David Deutsch made the point elegantly in a couple of tweets when Twitter decided that it would experiment with 280 character Tweets for some people. David wrote:
Would you redefine
A haiku to have double
The syllable count?
The point here being: any small change (to the number of syllables) makes things worse. And also: there's simply a tradition. And why? Well traditions last because they work. They are ideas that survive. Twitter has survived as long as it has for a reason. Perhaps not as enduring, thus far, as a haiku
In another Tweet:
The contrarian natives of Limerick
Thought the rules of the eponymous verse form arbitrary.
They tried to break loose,
But what is the use
Of free form that just makes the thing humourless?
This makes the point even more powerfully. Here it is obvious (if you are familiar with the form of a Limerick) that something has gone terribly wrong. Why change what already works? Rhyming is what makes a limerick a limerick. If you don't follow the meter - the pattern of rhyming - that a limerick demands - you get something worse. A limerick simply *is* of the form:
There was a young man called @jack
And characters he felt he did lack
So up went the limit
Much better now innit?
More room for everyone's craic.
Anything that deviates from that style isn't a limerick. Anything more than 140 characters isn't a Tweet. It's something else. 140 characters forces upon people a style. Especially for thoughts that cannot normally be easily expressed in 140 characters or less.

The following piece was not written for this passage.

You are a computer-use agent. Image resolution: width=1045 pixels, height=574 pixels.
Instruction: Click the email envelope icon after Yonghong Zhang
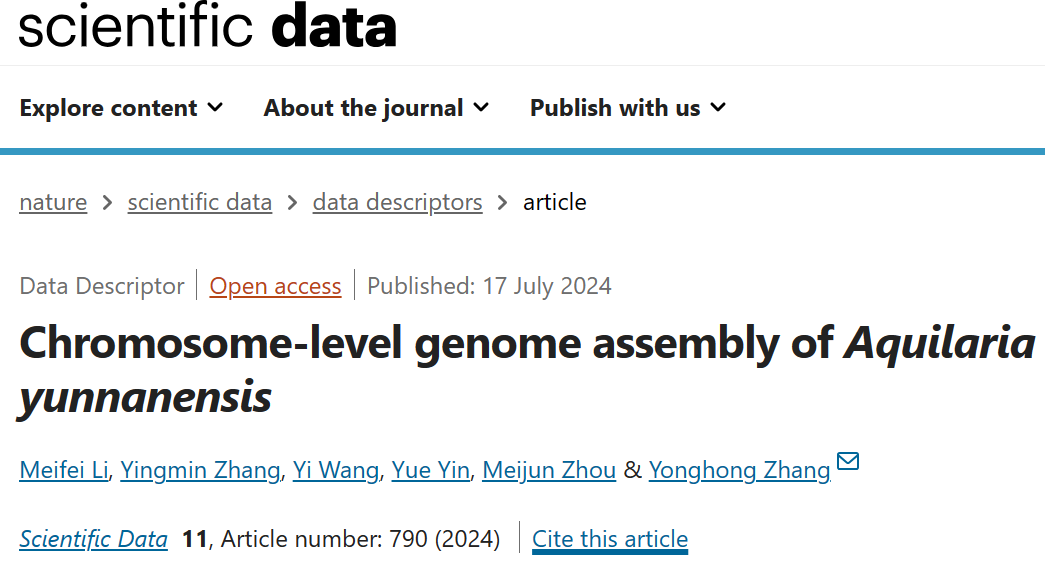848,462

Rather randomly choosing some Tweets (from Sam Harris who Tweets far less than he once did) and David Deutsch respectively we get:
We can oppose all extremism and dogmatism, while recognizing that not all extremes and dogmas are the same. The fine print still matters.
Knowledge is created by conjecture and criticism—in Darwin's theory, mutation and natural selection. Lamarckism tries to do without either.
Tweets are very dense. In the first one is 137 characters and the second is 139. Sam has actually used an article ("the") but this is rarer in tweets because those are typically unnecessary. Sam has attempted to explain a complex idea succinctly. He's forced into being clear because he is limited. There are differences between dogmas. The details matter. The second tweet by David is even more dense. It makes a bold claim about two kinds of knowledge and contrasts this with an alternative. An important point lurks here: in both cases the tweet serves as a starting point for engaging with the broader work of both authors. Just pick up their books to find out more.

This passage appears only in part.